## begin

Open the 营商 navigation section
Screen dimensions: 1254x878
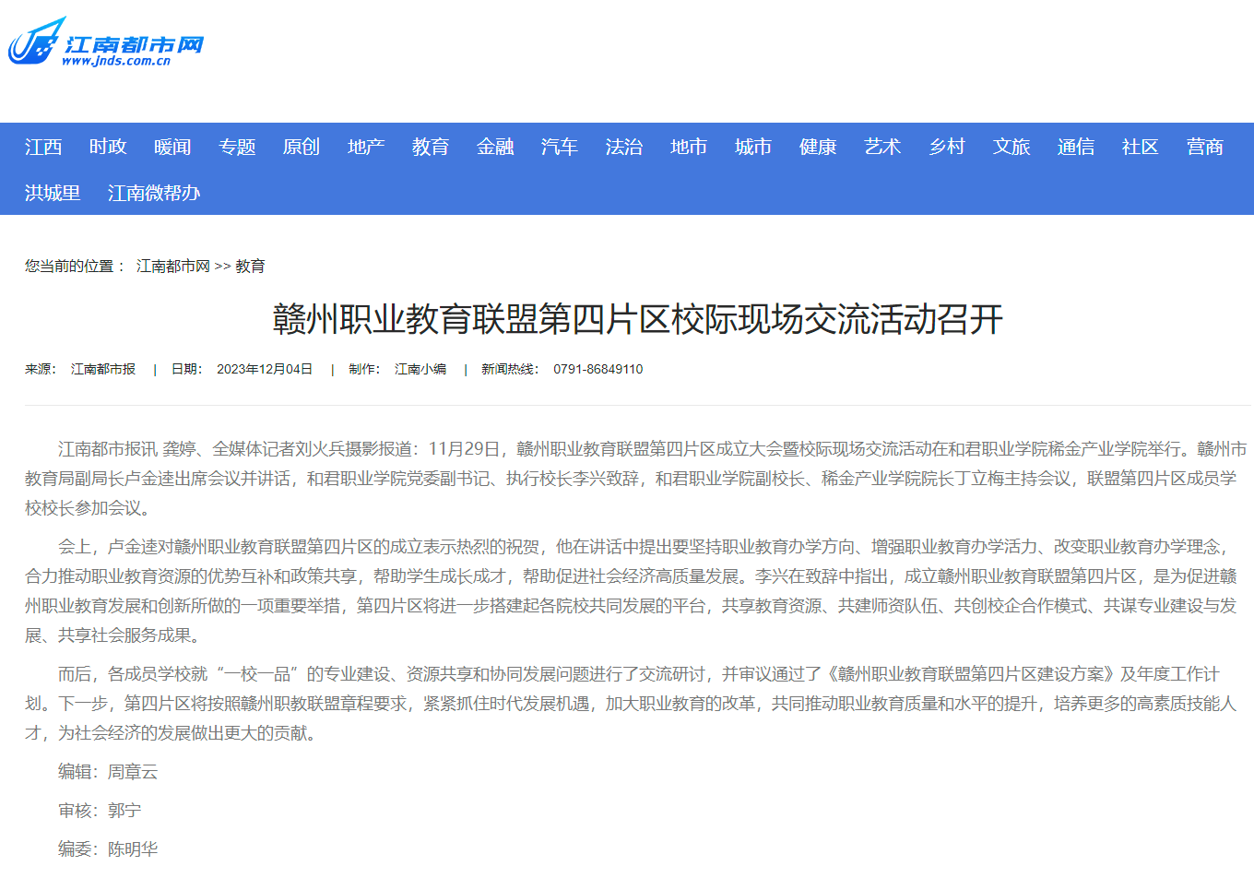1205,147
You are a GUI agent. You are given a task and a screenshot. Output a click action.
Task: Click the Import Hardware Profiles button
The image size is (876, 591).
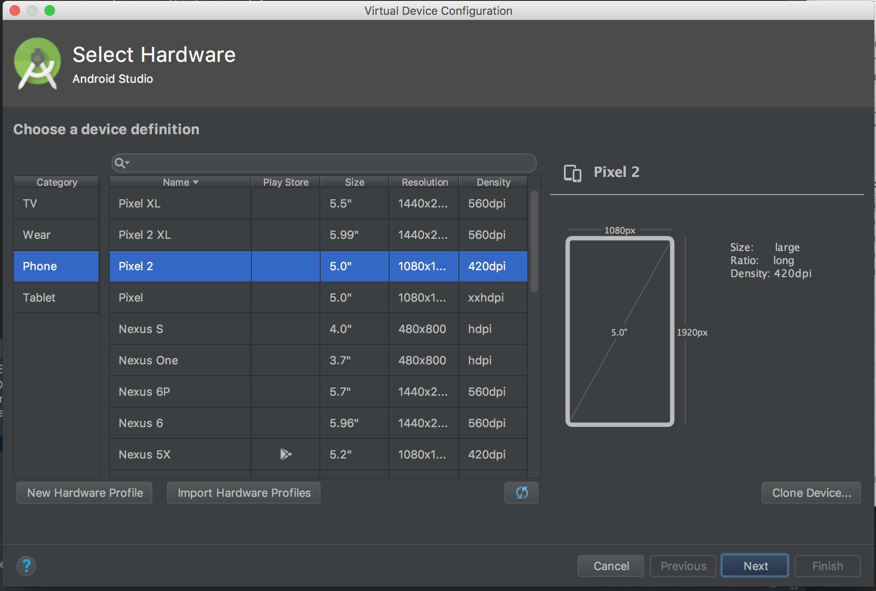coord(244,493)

## end

THE EXERCISE: Which of the lines above contain the word "button", counting case? Copy each one out in full.

ANSWER BELOW:
Task: Click the Import Hardware Profiles button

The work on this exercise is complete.